(Screenshot grounding data)
★ ★ ★ ★

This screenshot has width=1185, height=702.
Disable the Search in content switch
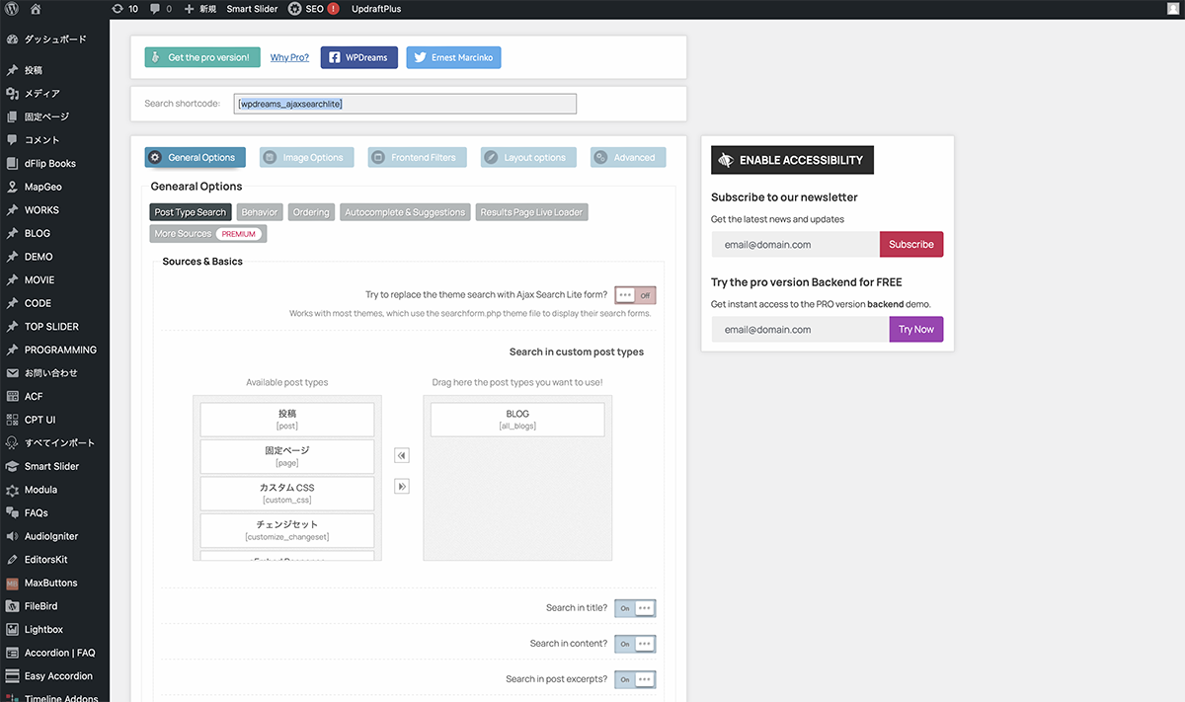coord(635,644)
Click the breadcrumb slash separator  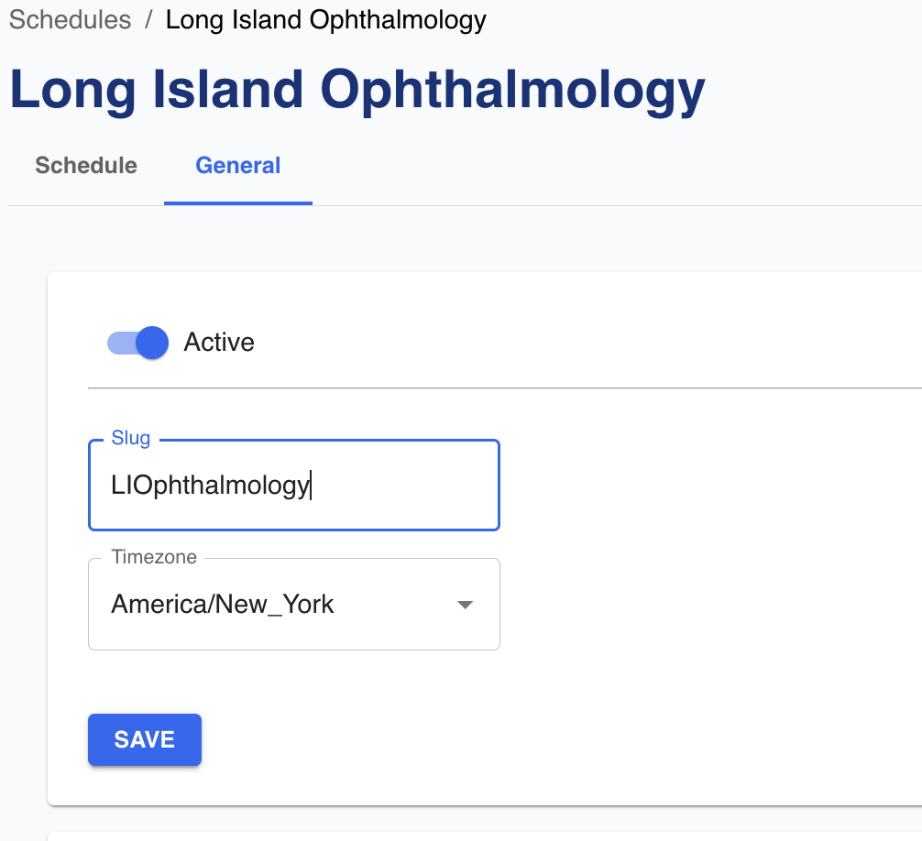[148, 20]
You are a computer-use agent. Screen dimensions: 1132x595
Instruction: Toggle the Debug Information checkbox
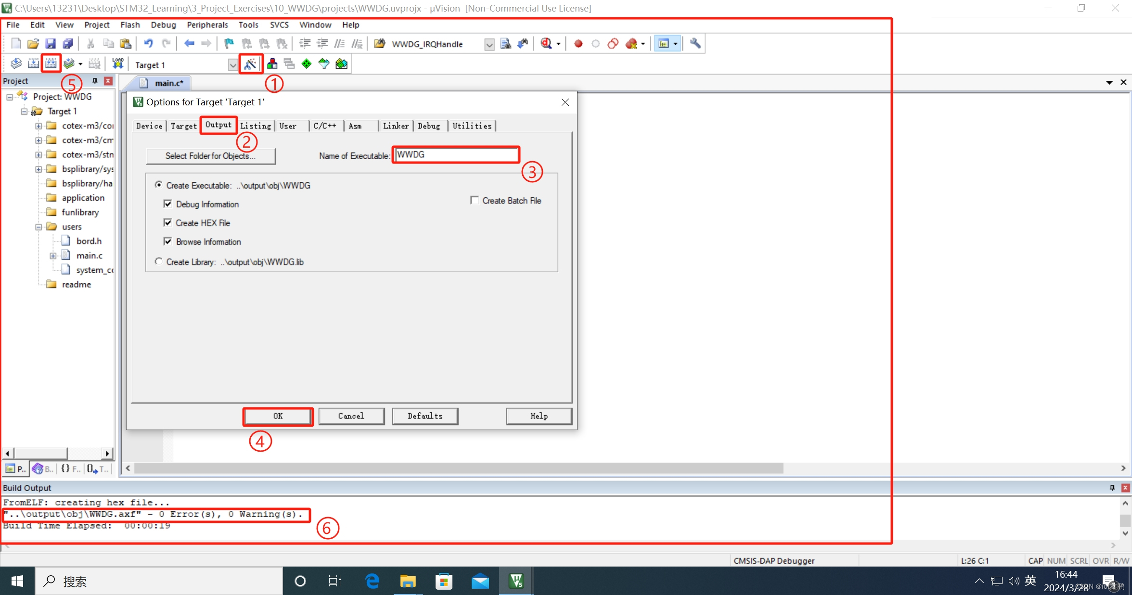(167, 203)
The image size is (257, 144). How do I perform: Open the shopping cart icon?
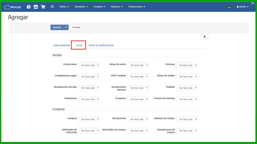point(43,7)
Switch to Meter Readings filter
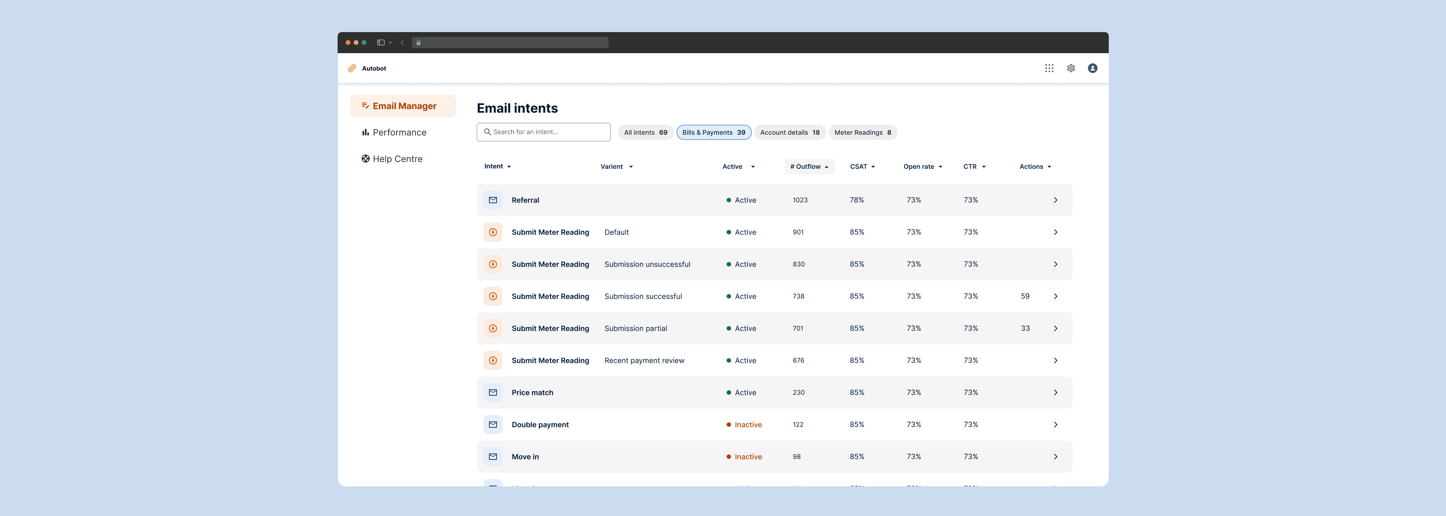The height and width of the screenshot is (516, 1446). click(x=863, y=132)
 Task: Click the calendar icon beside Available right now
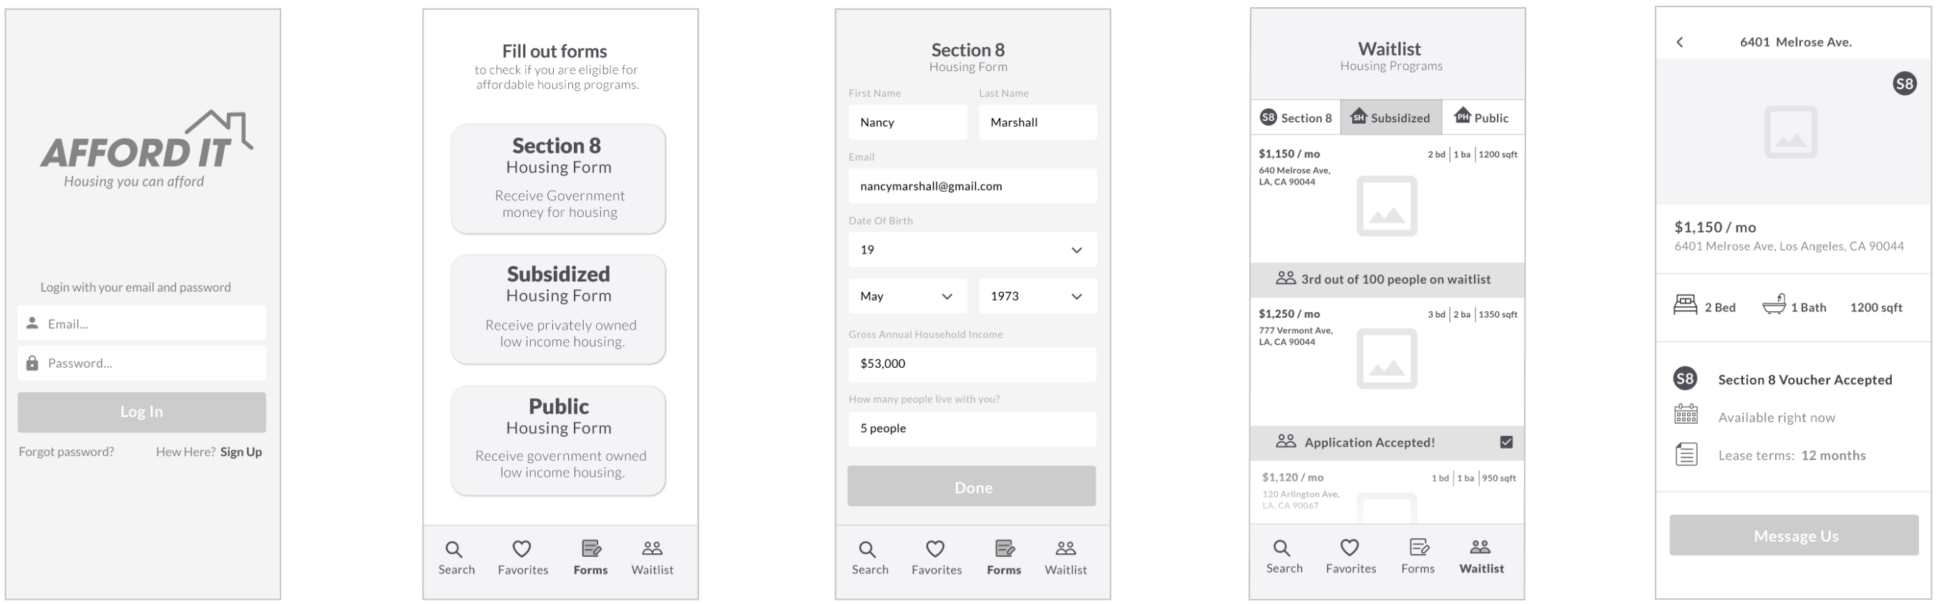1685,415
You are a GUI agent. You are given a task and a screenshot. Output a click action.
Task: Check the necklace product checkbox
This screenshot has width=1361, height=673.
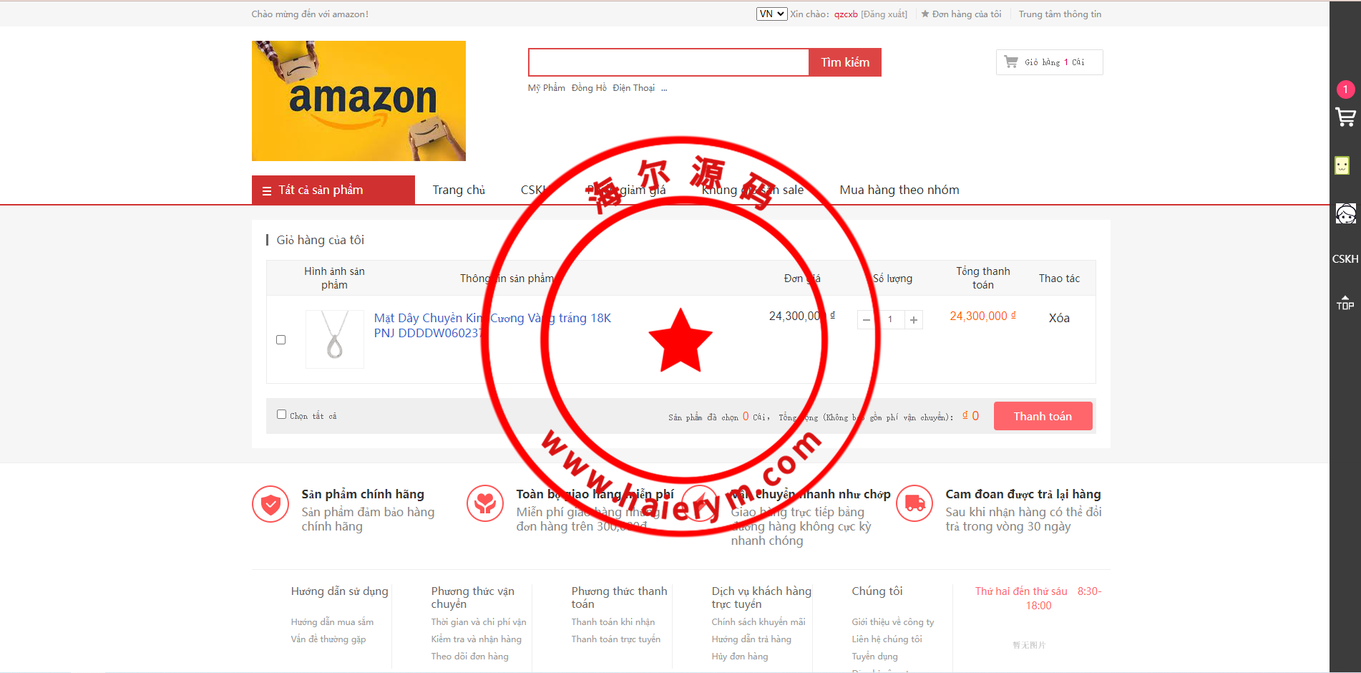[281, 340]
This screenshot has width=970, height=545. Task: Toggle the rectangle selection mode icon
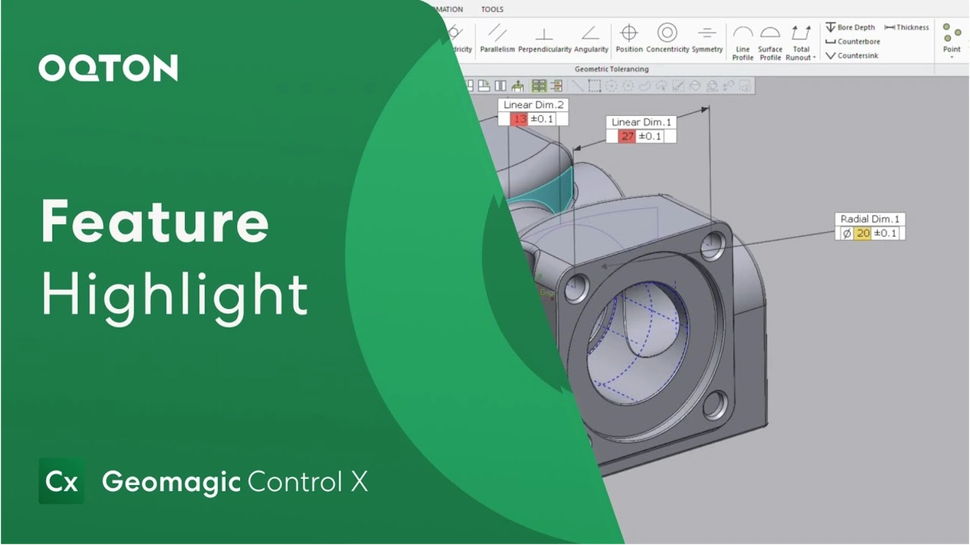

★ ★ ★ ★

__DESCRIPTION OF THE TASK__: Only the lines from the one containing "You are a GUI" through the last line of the data belong in the copy, both included and reproduced exactly. Pictures do not.

__EXERCISE SOLUTION__:
You are a GUI agent. You are given a task and a screenshot. Output a click action.
Task: Check the necklace product checkbox
This screenshot has width=1361, height=673.
[281, 340]
This screenshot has width=970, height=545. Task: Toggle the rectangle selection mode icon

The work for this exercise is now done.